# [GOAL]
Find each line below that contains the string "Where", and copy those lines out in full. Case counts.

◇ ◇ ◇ ◇

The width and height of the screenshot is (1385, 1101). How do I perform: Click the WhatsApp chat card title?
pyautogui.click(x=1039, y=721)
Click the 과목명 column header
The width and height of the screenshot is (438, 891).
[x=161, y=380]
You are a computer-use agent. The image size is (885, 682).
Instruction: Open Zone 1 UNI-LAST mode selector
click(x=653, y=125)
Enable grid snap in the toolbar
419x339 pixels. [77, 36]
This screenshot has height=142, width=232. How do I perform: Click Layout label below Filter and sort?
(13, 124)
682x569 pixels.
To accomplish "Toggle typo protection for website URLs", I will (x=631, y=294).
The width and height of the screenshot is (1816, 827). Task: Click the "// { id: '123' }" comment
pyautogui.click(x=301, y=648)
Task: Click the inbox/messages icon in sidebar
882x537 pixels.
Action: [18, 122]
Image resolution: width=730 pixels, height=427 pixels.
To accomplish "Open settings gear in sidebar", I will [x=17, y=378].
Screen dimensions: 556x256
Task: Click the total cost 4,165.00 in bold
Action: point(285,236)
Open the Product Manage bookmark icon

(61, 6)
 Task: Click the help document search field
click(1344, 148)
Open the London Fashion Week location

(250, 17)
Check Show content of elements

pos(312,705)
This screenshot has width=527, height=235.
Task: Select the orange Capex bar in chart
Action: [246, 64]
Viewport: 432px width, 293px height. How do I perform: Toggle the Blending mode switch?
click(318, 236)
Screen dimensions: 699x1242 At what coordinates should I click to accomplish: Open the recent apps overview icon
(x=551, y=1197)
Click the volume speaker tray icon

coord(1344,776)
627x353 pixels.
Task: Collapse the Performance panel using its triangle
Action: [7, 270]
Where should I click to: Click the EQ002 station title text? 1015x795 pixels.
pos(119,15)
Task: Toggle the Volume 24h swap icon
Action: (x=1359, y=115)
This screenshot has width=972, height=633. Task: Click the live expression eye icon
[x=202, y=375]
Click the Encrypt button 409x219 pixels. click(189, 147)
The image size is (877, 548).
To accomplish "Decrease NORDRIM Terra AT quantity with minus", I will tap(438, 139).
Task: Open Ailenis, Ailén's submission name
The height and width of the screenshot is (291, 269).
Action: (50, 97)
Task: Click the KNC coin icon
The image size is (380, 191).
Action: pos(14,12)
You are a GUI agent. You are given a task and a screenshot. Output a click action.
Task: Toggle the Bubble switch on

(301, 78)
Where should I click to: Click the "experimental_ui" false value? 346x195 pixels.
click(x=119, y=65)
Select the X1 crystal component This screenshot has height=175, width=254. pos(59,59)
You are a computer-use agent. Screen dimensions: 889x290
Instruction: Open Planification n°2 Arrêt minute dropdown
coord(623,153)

◇ ◇ ◇ ◇

# [TASK SOLUTION]
Where should I click to: Click the EQ002 station title text? 1015x795 pixels.
Where should I click to: Click the "experimental_ui" false value? 346x195 pixels.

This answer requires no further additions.